:: What you will do ::
Reproduce every record exactly as written.

Records drawn from a dataset

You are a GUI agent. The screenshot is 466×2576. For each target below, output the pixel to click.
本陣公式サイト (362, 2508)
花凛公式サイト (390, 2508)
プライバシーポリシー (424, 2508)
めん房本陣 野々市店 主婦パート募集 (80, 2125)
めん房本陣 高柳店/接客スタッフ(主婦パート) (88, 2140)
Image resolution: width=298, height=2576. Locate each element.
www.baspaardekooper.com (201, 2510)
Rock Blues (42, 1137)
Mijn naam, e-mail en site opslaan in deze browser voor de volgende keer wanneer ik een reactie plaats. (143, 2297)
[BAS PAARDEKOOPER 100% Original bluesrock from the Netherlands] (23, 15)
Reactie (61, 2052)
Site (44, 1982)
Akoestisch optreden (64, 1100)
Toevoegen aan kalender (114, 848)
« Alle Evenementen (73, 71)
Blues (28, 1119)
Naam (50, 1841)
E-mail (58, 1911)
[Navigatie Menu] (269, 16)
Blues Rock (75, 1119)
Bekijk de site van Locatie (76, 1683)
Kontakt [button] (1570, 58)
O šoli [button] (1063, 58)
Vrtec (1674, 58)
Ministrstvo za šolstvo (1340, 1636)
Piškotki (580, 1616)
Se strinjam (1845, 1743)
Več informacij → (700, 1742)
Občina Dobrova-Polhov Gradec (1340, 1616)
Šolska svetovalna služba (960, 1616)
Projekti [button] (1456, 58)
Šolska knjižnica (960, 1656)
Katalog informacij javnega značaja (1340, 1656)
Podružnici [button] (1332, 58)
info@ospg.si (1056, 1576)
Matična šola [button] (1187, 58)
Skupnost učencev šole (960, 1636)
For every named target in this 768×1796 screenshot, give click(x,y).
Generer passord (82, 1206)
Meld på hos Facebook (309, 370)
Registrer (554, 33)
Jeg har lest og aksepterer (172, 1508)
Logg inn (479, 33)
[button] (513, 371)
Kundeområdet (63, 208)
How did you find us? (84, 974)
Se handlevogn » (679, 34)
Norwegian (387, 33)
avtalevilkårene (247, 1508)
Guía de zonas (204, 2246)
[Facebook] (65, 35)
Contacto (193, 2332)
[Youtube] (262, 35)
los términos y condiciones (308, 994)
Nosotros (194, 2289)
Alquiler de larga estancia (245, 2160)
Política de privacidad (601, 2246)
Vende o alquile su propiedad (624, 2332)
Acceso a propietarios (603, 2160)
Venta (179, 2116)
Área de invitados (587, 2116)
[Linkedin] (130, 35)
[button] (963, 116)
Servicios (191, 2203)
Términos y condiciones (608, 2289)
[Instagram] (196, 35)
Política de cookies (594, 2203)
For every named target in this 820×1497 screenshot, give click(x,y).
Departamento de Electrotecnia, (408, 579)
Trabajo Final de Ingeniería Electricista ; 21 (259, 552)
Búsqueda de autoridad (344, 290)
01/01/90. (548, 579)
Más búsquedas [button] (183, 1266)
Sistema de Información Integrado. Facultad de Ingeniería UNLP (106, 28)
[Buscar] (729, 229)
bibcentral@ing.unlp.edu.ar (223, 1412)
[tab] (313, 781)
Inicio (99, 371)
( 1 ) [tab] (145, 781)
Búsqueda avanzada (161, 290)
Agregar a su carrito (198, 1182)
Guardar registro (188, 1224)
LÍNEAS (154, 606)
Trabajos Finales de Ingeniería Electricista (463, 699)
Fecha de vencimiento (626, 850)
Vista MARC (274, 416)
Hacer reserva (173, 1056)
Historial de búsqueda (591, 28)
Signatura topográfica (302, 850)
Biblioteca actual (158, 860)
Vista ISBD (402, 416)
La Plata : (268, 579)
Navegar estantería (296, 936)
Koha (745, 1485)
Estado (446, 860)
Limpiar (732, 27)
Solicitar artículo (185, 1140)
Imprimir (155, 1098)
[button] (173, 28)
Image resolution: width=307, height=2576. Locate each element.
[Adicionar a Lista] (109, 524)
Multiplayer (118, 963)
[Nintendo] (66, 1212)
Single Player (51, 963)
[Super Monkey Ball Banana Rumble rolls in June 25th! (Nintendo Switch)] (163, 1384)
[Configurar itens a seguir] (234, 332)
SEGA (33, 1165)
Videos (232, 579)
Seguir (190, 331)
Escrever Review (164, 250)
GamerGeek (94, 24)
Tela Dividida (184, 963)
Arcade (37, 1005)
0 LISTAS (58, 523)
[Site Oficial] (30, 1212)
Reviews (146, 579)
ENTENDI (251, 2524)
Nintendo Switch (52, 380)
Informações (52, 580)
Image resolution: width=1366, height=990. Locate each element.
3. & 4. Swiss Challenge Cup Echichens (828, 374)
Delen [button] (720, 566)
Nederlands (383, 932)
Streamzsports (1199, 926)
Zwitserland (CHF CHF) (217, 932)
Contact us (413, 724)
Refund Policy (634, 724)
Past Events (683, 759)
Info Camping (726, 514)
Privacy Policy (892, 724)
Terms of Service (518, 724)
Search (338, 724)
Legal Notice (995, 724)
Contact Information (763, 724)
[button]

:: Exercise output ::
You are a GUI agent. The screenshot is 466×2576. For each target below, output the pixel to click.
本陣公式サイト (362, 2508)
花凛公式サイト (390, 2508)
プライバシーポリシー (424, 2508)
めん房本陣 野々市店 主婦パート募集 (80, 2125)
めん房本陣 高柳店/接客スタッフ(主婦パート) (88, 2140)
Image resolution: width=298, height=2576. Locate each element.
www.baspaardekooper.com (201, 2510)
Rock Blues (42, 1137)
Mijn naam, e-mail en site opslaan in deze browser voor de volgende keer wanneer ik een reactie plaats. (143, 2297)
[BAS PAARDEKOOPER 100% Original bluesrock from the Netherlands] (23, 15)
Reactie (61, 2052)
Site (44, 1982)
Akoestisch optreden (64, 1100)
Toevoegen aan kalender (114, 848)
« Alle Evenementen (73, 71)
Blues (28, 1119)
Naam (50, 1841)
E-mail (58, 1911)
[Navigatie Menu] (269, 16)
Blues Rock (75, 1119)
Bekijk de site van Locatie (76, 1683)
Kontakt [button] (1570, 58)
O šoli [button] (1063, 58)
Vrtec (1674, 58)
Ministrstvo za šolstvo (1340, 1636)
Piškotki (580, 1616)
Se strinjam (1845, 1743)
Več informacij → (700, 1742)
Občina Dobrova-Polhov Gradec (1340, 1616)
Šolska svetovalna služba (960, 1616)
Projekti [button] (1456, 58)
Šolska knjižnica (960, 1656)
Katalog informacij javnega značaja (1340, 1656)
Podružnici [button] (1332, 58)
info@ospg.si (1056, 1576)
Matična šola [button] (1187, 58)
Skupnost učencev šole (960, 1636)
For every named target in this 768×1796 screenshot, give click(x,y).
Generer passord (82, 1206)
Meld på hos Facebook (309, 370)
Registrer (554, 33)
Jeg har lest og aksepterer (172, 1508)
Logg inn (479, 33)
[button] (513, 371)
Kundeområdet (63, 208)
How did you find us? (84, 974)
Se handlevogn » (679, 34)
Norwegian (387, 33)
avtalevilkårene (247, 1508)
Guía de zonas (204, 2246)
[Facebook] (65, 35)
Contacto (193, 2332)
[Youtube] (262, 35)
los términos y condiciones (308, 994)
Nosotros (194, 2289)
Alquiler de larga estancia (245, 2160)
Política de privacidad (601, 2246)
Vende o alquile su propiedad (624, 2332)
Acceso a propietarios (603, 2160)
Venta (179, 2116)
Área de invitados (587, 2116)
[Linkedin] (130, 35)
[button] (963, 116)
Servicios (191, 2203)
Términos y condiciones (608, 2289)
[Instagram] (196, 35)
Política de cookies (594, 2203)
For every named target in this 820×1497 screenshot, give click(x,y).
Departamento de Electrotecnia, (408, 579)
Trabajo Final de Ingeniería Electricista ; 21 (259, 552)
Búsqueda de autoridad (344, 290)
01/01/90. (548, 579)
Más búsquedas [button] (183, 1266)
Sistema de Información Integrado. Facultad de Ingeniería UNLP (106, 28)
[Buscar] (729, 229)
bibcentral@ing.unlp.edu.ar (223, 1412)
[tab] (313, 781)
Inicio (99, 371)
( 1 ) [tab] (145, 781)
Búsqueda avanzada (161, 290)
Agregar a su carrito (198, 1182)
Guardar registro (188, 1224)
LÍNEAS (154, 606)
Trabajos Finales de Ingeniería Electricista (463, 699)
Fecha de vencimiento (626, 850)
Vista MARC (274, 416)
Hacer reserva (173, 1056)
Historial de búsqueda (591, 28)
Signatura topográfica (302, 850)
Biblioteca actual (158, 860)
Vista ISBD (402, 416)
La Plata : (268, 579)
Navegar estantería (296, 936)
Koha (745, 1485)
Estado (446, 860)
Limpiar (732, 27)
Solicitar artículo (185, 1140)
Imprimir (155, 1098)
[button] (173, 28)
Image resolution: width=307, height=2576. Locate each element.
[Adicionar a Lista] (109, 524)
Multiplayer (118, 963)
[Nintendo] (66, 1212)
Single Player (51, 963)
[Super Monkey Ball Banana Rumble rolls in June 25th! (Nintendo Switch)] (163, 1384)
[Configurar itens a seguir] (234, 332)
SEGA (33, 1165)
Videos (232, 579)
Seguir (190, 331)
Escrever Review (164, 250)
GamerGeek (94, 24)
Tela Dividida (184, 963)
Arcade (37, 1005)
0 LISTAS (58, 523)
[Site Oficial] (30, 1212)
Reviews (146, 579)
ENTENDI (251, 2524)
Nintendo Switch (52, 380)
Informações (52, 580)
Image resolution: width=1366, height=990. Locate each element.
3. & 4. Swiss Challenge Cup Echichens (828, 374)
Delen [button] (720, 566)
Nederlands (383, 932)
Streamzsports (1199, 926)
Zwitserland (CHF CHF) (217, 932)
Contact us (413, 724)
Refund Policy (634, 724)
Past Events (683, 759)
Info Camping (726, 514)
Privacy Policy (892, 724)
Terms of Service (518, 724)
Search (338, 724)
Legal Notice (995, 724)
Contact Information (763, 724)
[button]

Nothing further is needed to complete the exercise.